▶ **TEXTO DO DOCUMENTO**:

Por sua vez, em contra-alegações, pronunciou-se o Conselho Superior da Ordem dos Advogados no sentido de não se mostrarem violados os preceitos constitucionais convocados pelos recorrentes na interpretação e aplicação feitas dos artigos 68º e 69º do E.O.A..
Corridos os vistos, cumpre apreciar e decidir, sendo certo que as alterações ao Estatuto introduzidas pela Lei nº 80/2001, de 20 de Julho, que, designadamente, republica, em anexo, o texto integral do mesmo
(artigo 6º e Anexo II), não interferem com os dados do problema sub judice.
II
1.1. - Segundo o requerimento de interposição do recurso, pretende-se ver apreciada a constitucionalidade das normas dos artigos 68º e 69º do Estatuto da Ordem dos Advogados.
No entanto, posteriormente, o recorrente veio esclarecer circunscrever-se o objecto da sua impugnação à primeira dessas normas, “tal como foi determinada e aplicada pelo acórdão recorrido”, ou seja, com o sentido da incompatibilidade do exercício da advocacia com a actividade de revisor oficial de contas.
Deste modo, o Tribunal só irá pronunciar-se a respeito da conformidade constitucional da norma do artigo 68º, de acordo com a qual:
“O exercício da advocacia é incompatível com qualquer actividade ou função que diminua a independência e a dignidade da profissão”.
A análise será, por conseguinte, feita em obediência aos limites da questão enunciada: na tese do autor do recurso, a dimensão normativa que se entendeu dar ao preceito, de que resulta a incompatibilidade do exercício concorrente das duas actividades, ofende “o direito de liberdade de escolha de mais do que uma profissão e do exercício de mais do que uma profissão”, ambos decorrentes do direito à liberdade de escolha de profissão consagrado no nº 1 do artigo 47º da Constituição.
E – acrescenta-se –, porque se trata de um direito que integra o catálogo dos direitos, liberdades e garantias, para que possa ser objecto de restrições encontra-se sujeito ao regime previsto nos nºs. 2 e 3 do artigo 18º da Lei Fundamental – que de igual modo estariam violados –, do mesmo passo que se colocaria em causa o âmbito da reserva de lei, tal como definida se encontra na alínea b) do nº 1 do artigo 165º do texto constitucional.
1.2. - O acórdão recorrido entendeu o artigo 68º do Estatuto da Ordem dos Advogados como norma que, para além das incompatibilidades fixadas no nº 1 do artigo 69º, “enuncia um preciso quadro legal de incompatibilidades do exercício da advocacia, exercitável a se pelos órgãos competentes da Ordem dos Advogados”.
Escreveu-se, então, com apoio no acórdão deste Tribunal nº 169/90, publicado no Diário da República, II Série, de 11 de Setembro de
1990, que o máximo que se pode dizer é que o legislador não foi coerente consigo próprio, “pois que, ao definir o âmbito das incompatibilidades de outras actividades com o exercício da advocacia, anunciou que elas seriam as decorrentes da necessidade de preservar aqueles valores (os valores da independência e da dignidade da profissão de advogado) e, logo no artigo seguinte, mostrou-se infiel a esse programa, uma vez que estabeleceu incompatibilidades que não podem justificar-se à luz desses valores ou interesses”.

▶ **TRABALHO A REALIZAR**:
1. Enumera todos os preceitos da Constituição referidos no texto sobre a incompatibilidade da advocacia, com os números e alíneas que o texto indica.
2. Por favor, converte as linhas de dados numa lista JSON de strings, uma string por linha e sem as linhas em branco. Começa na linha que contém "Where should I click to: Click the playing" e segue até ao fim das linhas de dados, incluindo ambas as extremidades.

▶ **Uma sequência de linhas**:
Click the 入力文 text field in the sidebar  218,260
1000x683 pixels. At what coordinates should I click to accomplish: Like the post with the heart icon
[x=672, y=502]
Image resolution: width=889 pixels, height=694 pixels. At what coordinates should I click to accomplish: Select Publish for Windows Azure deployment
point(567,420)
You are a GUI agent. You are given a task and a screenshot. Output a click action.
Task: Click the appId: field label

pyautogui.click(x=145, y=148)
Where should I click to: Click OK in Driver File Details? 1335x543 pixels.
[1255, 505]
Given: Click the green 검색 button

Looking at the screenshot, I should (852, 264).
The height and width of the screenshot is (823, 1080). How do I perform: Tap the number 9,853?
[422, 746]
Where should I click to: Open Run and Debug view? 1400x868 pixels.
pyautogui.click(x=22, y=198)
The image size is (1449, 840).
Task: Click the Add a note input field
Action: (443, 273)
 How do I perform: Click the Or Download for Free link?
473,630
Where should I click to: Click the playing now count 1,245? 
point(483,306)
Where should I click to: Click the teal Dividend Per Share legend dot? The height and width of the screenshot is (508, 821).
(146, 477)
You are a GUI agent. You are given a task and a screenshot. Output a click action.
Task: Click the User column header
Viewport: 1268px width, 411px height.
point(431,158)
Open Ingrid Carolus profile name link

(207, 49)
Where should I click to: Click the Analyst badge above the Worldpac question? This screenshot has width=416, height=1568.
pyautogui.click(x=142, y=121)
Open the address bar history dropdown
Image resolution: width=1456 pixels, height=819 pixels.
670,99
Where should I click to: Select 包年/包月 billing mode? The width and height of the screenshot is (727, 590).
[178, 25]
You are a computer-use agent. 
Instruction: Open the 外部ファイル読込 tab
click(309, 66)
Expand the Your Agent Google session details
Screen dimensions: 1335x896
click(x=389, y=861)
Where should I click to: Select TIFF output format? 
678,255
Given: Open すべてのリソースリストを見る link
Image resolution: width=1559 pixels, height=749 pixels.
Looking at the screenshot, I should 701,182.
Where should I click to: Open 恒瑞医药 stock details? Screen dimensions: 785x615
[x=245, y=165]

▶ **LISTA DE SOLUÇÕES**:
1.
- nº 1 do artigo 47º
- nºs 2 e 3 do artigo 18º
- alínea b) do nº 1 do artigo 165º

2.
[
  "Where should I click to: Click the playing now count 1,245? ",
  "point(483,306)",
  "Where should I click to: Click the teal Dividend Per Share legend dot? The height and width of the screenshot is (508, 821).",
  "(146, 477)",
  "You are a GUI agent. You are given a task and a screenshot. Output a click action.",
  "Task: Click the User column header",
  "Viewport: 1268px width, 411px height.",
  "point(431,158)",
  "Open Ingrid Carolus profile name link",
  "(207, 49)",
  "Where should I click to: Click the Analyst badge above the Worldpac question? This screenshot has width=416, height=1568.",
  "pyautogui.click(x=142, y=121)",
  "Open the address bar history dropdown",
  "Image resolution: width=1456 pixels, height=819 pixels.",
  "670,99",
  "Where should I click to: Select 包年/包月 billing mode? The width and height of the screenshot is (727, 590).",
  "[178, 25]",
  "You are a computer-use agent. ",
  "Instruction: Open the 外部ファイル読込 tab",
  "click(309, 66)",
  "Expand the Your Agent Google session details",
  "Screen dimensions: 1335x896",
  "click(x=389, y=861)",
  "Where should I click to: Select TIFF output format? ",
  "678,255",
  "Given: Open すべてのリソースリストを見る link",
  "Image resolution: width=1559 pixels, height=749 pixels.",
  "Looking at the screenshot, I should 701,182.",
  "Where should I click to: Open 恒瑞医药 stock details? Screen dimensions: 785x615",
  "[x=245, y=165]"
]